Abbey taking £750m out of freshly reopened UK sterling mart
Abbey is adding to the reopening of the UK sterling covered bond market with a £750m (Eu902m) three year FRN today (Monday) after Lloyds last Tuesday sold the first UK deal since June 2012 and UK issuers get the new year off to an active start.
Abbey National Treasury Services will price its Regulated Covered Bond at 35bp over three month Libor, 5bp wider than where Lloyds Bank priced a £1bn issue, also a Regulated Covered Bond, last Tuesday (7 January).
Abbey leads BNP Paribas, Lloyds, RBS and Santander built an order book of around £1bn for the new floating rate note, after having first marketed it in the high 30s and then the 37bp over area.
A lead syndicate official said that the 5bp spread differential between Abbey and Lloyds’ sterling covered bonds is in line with how the credits trade in euro covered bonds.

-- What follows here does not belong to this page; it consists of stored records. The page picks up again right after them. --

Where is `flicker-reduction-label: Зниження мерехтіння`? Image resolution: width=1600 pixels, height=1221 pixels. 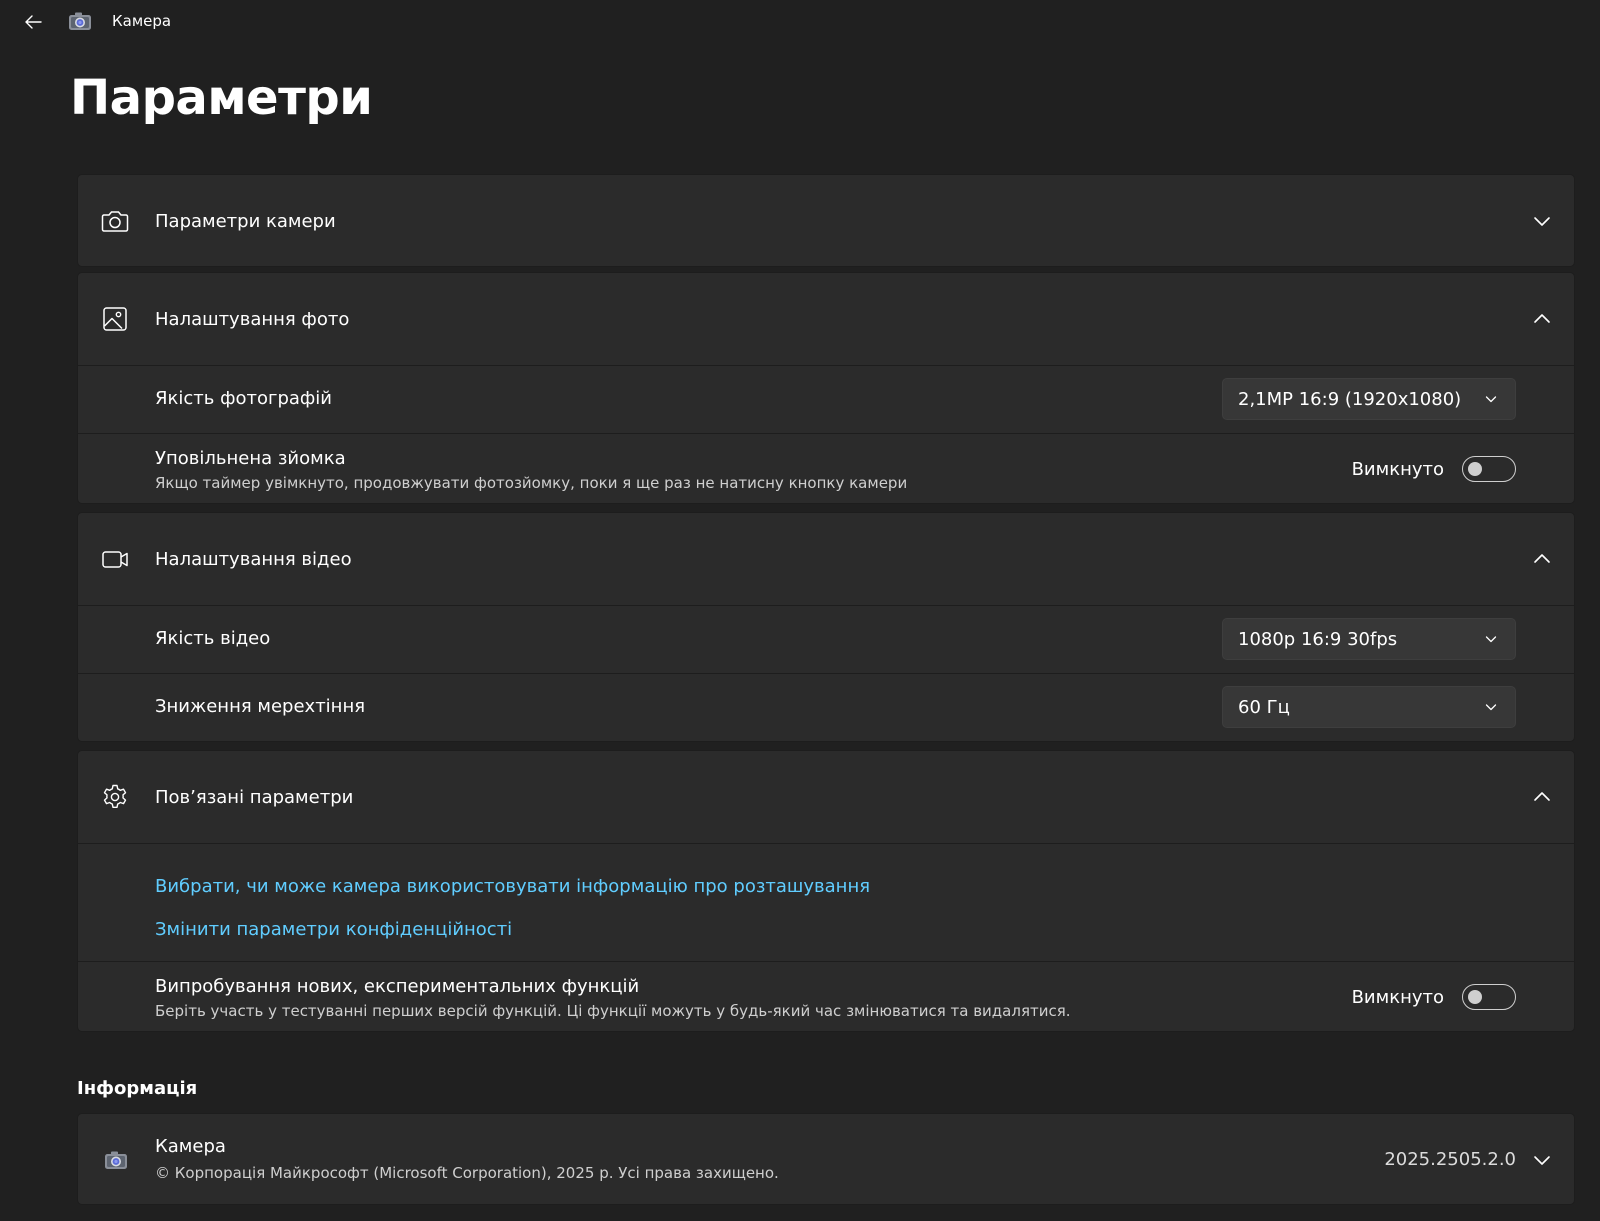 flicker-reduction-label: Зниження мерехтіння is located at coordinates (260, 706).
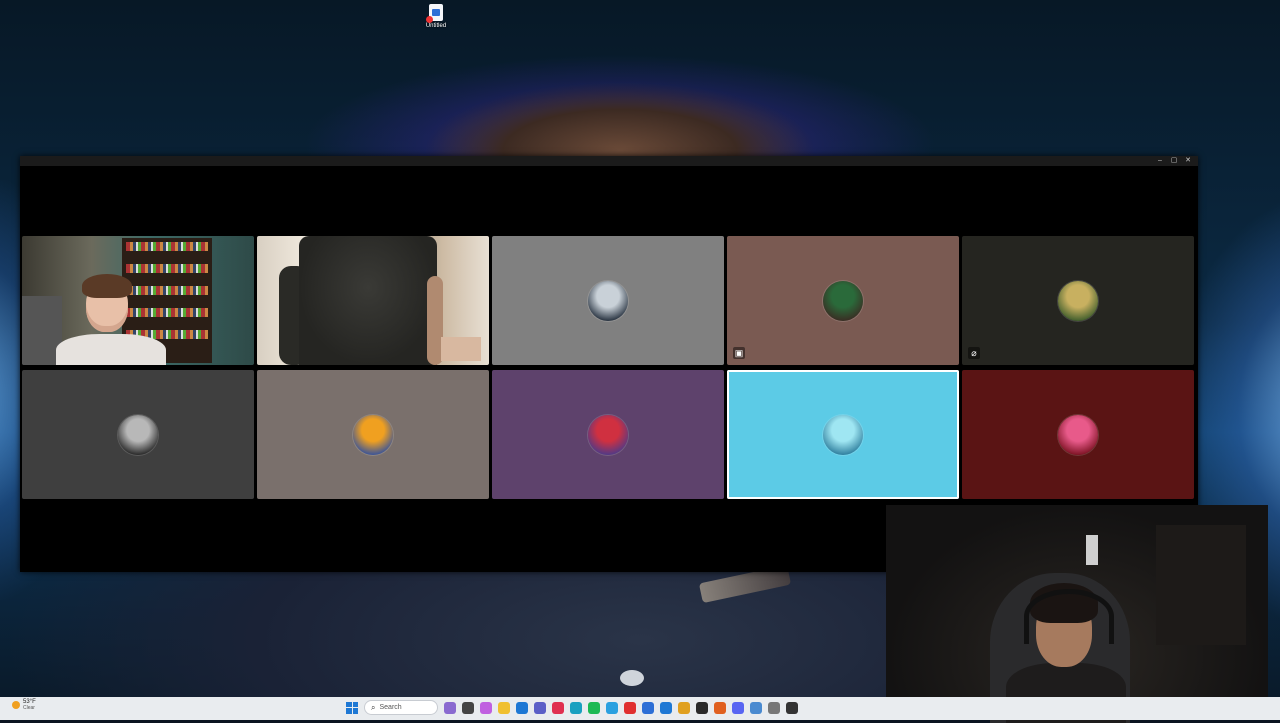 This screenshot has width=1280, height=723. What do you see at coordinates (461, 349) in the screenshot?
I see `scene-box` at bounding box center [461, 349].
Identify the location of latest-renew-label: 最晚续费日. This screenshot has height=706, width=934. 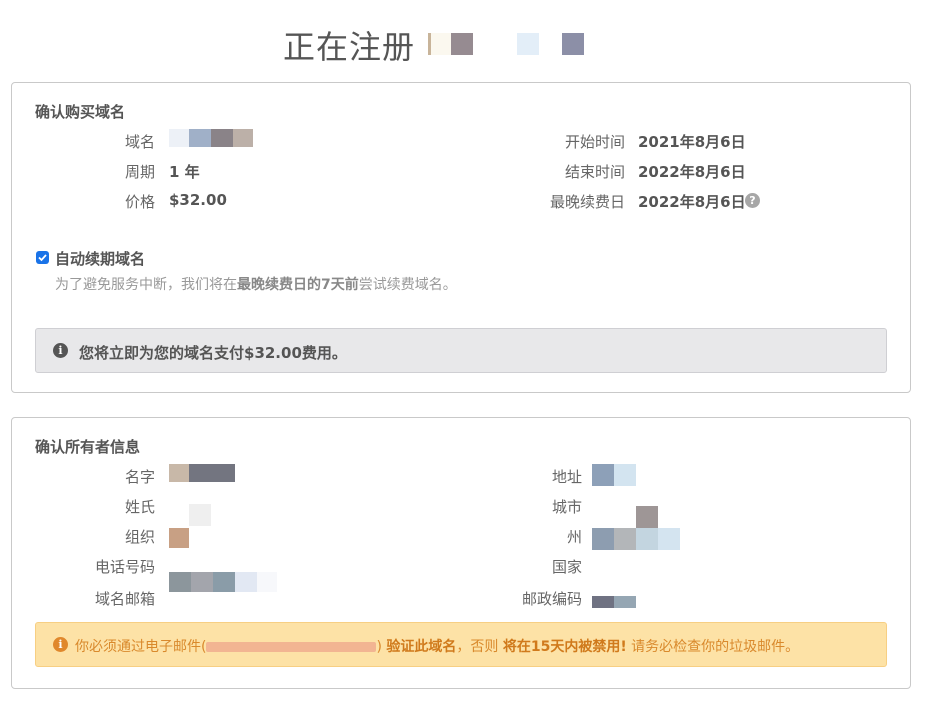
(587, 202).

In November Abbey reopened the UK euro covered bond market after more than one-and-a-half years without supply, pricing a Eu1bn seven year issue, with Lloyds last week responsible for the resumption of UK sterling covered bond issuance. Its deal was the largest sterling benchmark covered bond since March 2012 and the largest fully syndicated sterling three year FRN to date. A Clydesdale Bank covered bond from June 2012 had been the last UK sterling issue before Lloyds’ move.
Today’s covered bond for Abbey comes after the issuer raised Eu1bn of five year funding in a euro senior unsecured transaction last Tuesday.
The UK FIG market has got off to a relatively active start this year compared with last year, when lower funding needs and the Bank of England’s Funding for Lending Scheme (FLS) combined to limit new supply from UK banks.